Bea Navarra è una grafologa forense, vive a Catania insieme al figlio, è una donna indipendente che adora il suo lavoro. Soprattutto se le viene sottoposto qualcosa di strano. Come succede quando, una mattina, una ragazza le chiede di esaminare il biglietto d‘addio lasciato da sua zia. La donna è morta da 60 anni, il caso è stato archiviato come suicidio, ma ancora i familiari non si danno pace: possibile che il biglietto fosse contraffatto?

A partire da questo spunto, Nunzia Scalzo, giornalista e grafologa, costruisce in La regola dell’ortica (Feltrinelli, 15 euro) un romanzo a più voci che fa emergere, un passo dopo l‘altro, segreti di famiglia e rivelazioni, insieme a una carrellata di personaggi che si muovono sullo sfondo della “Catania bene” degli anni Sessanta.

Tu sei grafologa forense, come la tua protagonista. L‘idea del libro nasce dal desiderio di raccontare questa professione?

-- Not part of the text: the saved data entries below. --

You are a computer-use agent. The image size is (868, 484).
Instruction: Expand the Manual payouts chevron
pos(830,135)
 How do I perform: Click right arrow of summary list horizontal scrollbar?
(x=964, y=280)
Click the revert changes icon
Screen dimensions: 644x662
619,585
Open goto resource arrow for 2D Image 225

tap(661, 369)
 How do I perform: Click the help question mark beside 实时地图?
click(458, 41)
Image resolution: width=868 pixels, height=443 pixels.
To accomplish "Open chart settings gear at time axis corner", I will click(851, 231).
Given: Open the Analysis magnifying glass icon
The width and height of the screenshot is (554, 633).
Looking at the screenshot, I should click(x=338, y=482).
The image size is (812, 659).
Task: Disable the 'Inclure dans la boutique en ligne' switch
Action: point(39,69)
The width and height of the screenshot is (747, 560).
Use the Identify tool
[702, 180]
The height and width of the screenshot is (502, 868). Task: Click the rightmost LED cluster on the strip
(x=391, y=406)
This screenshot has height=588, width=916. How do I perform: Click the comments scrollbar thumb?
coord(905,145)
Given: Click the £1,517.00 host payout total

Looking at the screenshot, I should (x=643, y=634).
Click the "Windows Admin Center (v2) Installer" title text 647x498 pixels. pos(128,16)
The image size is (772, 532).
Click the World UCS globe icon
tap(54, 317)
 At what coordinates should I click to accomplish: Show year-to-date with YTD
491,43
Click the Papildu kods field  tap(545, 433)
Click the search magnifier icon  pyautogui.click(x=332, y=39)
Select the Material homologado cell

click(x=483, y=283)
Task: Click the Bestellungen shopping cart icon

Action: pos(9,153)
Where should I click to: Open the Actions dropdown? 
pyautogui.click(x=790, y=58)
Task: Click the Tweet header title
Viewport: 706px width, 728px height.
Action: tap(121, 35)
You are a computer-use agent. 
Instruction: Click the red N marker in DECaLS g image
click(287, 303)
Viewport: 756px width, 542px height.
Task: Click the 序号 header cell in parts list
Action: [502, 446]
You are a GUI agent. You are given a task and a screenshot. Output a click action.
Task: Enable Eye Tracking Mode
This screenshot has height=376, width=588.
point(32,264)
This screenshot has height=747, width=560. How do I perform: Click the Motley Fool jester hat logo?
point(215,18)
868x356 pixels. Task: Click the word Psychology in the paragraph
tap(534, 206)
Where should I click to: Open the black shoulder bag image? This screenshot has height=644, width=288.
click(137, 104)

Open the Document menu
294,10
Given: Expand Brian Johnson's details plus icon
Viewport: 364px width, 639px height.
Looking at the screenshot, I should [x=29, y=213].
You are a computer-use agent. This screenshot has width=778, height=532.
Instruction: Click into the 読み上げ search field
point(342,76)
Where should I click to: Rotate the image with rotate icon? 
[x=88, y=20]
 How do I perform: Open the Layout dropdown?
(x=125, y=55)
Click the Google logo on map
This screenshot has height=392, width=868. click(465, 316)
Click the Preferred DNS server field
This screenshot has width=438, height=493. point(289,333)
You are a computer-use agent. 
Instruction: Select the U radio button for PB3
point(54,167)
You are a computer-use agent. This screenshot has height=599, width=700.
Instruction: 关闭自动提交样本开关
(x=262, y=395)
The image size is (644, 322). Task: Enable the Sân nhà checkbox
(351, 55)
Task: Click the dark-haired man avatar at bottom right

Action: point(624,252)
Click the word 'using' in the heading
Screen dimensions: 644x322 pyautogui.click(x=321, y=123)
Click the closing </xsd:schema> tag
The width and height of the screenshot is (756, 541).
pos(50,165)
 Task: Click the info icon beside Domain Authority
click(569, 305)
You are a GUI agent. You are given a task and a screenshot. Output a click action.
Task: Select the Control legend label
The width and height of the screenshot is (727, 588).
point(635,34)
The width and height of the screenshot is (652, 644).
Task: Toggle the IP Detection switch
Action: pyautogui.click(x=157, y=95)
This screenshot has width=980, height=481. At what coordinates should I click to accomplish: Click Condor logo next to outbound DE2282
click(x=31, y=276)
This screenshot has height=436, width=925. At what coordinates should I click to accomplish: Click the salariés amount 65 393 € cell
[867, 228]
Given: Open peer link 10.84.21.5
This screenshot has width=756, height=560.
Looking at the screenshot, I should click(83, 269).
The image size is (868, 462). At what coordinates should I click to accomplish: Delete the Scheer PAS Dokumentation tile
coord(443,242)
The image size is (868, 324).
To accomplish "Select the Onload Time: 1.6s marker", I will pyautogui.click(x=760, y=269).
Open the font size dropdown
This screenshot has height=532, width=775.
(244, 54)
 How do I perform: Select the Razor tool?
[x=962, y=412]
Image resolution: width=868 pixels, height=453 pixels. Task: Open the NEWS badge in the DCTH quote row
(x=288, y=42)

«La prima molla, per me, è stata la passione per la scrittura. Infatti, nasco come giornalista. Poi, durante un master, mi sono imbattuta nel tema della comunicazione non verbale, di cui anche la scrittura fa parte. Mi sono resa conto, studiando, che ogni scrittura a mano è una serie di tracce, segni che rappresentano un codice dell’anima, ma che possono essere decodificati e compresi da altri. Affascinata da questo tema, sono diventata grafologa forense, iniziando a lavorare sempre più spesso per il tribunale. L’idea del libro mi è partita un giorno, davanti a una donna che mi chiedeva di analizzare un biglietto d’addio, dicendomi che per lei era questione di vita o di morte. Lì ho capito che potevo creare un personaggio che portasse in luce anche com’è questo lavoro».

In che senso?

«A volte pare quasi che il grafologo sia un mago che, dal taglio della “t” o da come fai le vocali, può leggere chissà che. Invece, è vero che ogni grafia è unica, ma il nostro lavoro valuta per esempio la pressione che si esercita sul foglio e tanti altri fattori che sono misurabili. La scrittura va analizzata con tabelle, protocolli internazionali, strumentazione adeguata, luci particolari… È tutto molto scientifico e rigoroso».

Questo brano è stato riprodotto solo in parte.